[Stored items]

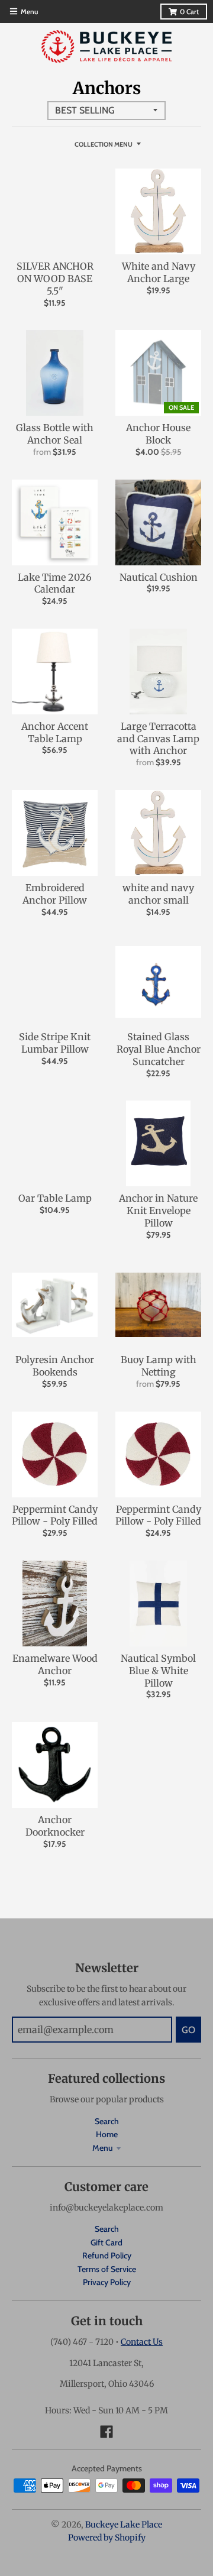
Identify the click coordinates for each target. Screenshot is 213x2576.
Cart (189, 11)
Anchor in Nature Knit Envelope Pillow (158, 1210)
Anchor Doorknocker (55, 1826)
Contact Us (142, 2341)
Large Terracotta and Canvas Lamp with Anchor (158, 738)
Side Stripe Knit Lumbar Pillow (55, 1043)
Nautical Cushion (159, 577)
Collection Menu (104, 144)
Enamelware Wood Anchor (55, 1664)
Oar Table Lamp (55, 1198)
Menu (102, 2148)
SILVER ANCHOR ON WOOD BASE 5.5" (55, 278)
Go (188, 2029)
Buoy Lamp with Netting (158, 1366)
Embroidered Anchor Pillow (54, 894)
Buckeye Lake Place (123, 2524)
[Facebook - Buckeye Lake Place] (106, 2432)
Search (107, 2121)
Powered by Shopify (107, 2537)
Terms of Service (107, 2269)
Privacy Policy (107, 2282)
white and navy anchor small (158, 894)
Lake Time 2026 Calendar (55, 583)
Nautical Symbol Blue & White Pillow (158, 1670)
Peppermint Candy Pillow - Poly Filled (55, 1515)
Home (107, 2134)
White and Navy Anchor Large (158, 272)
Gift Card (106, 2242)
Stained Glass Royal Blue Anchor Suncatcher (159, 1049)
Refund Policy (106, 2255)
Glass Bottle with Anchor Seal (54, 434)
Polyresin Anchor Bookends (54, 1366)
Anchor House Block (158, 434)
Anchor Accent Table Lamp (54, 732)
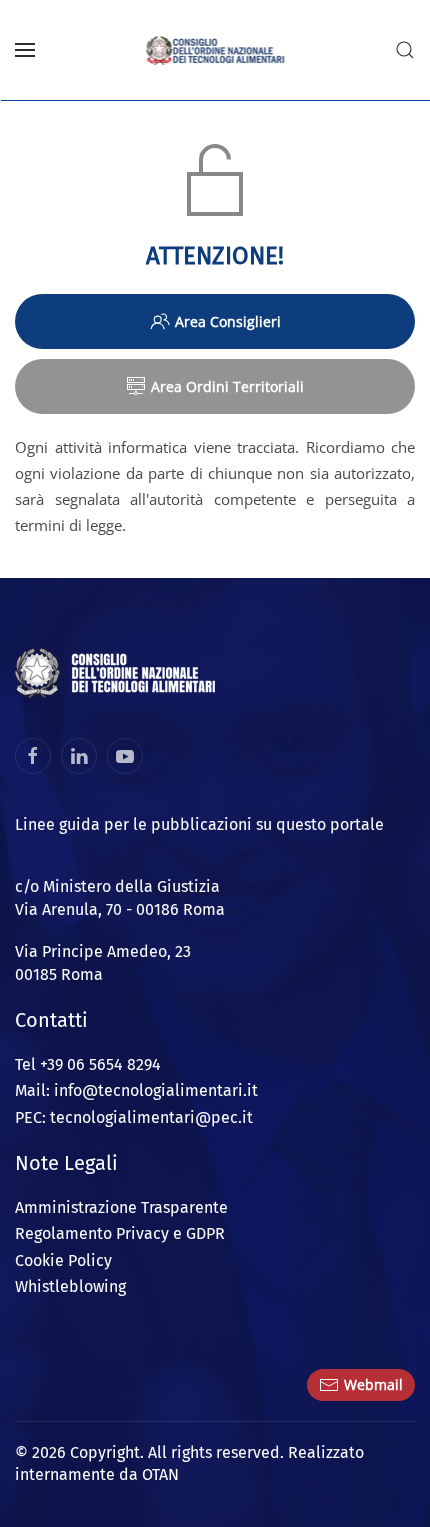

● What is needed: Find every line in the records that contains the word "Table"; copy those lines.

● Solution to the problem:
Oar Table Lamp (55, 1198)
Anchor Accent Table Lamp (54, 732)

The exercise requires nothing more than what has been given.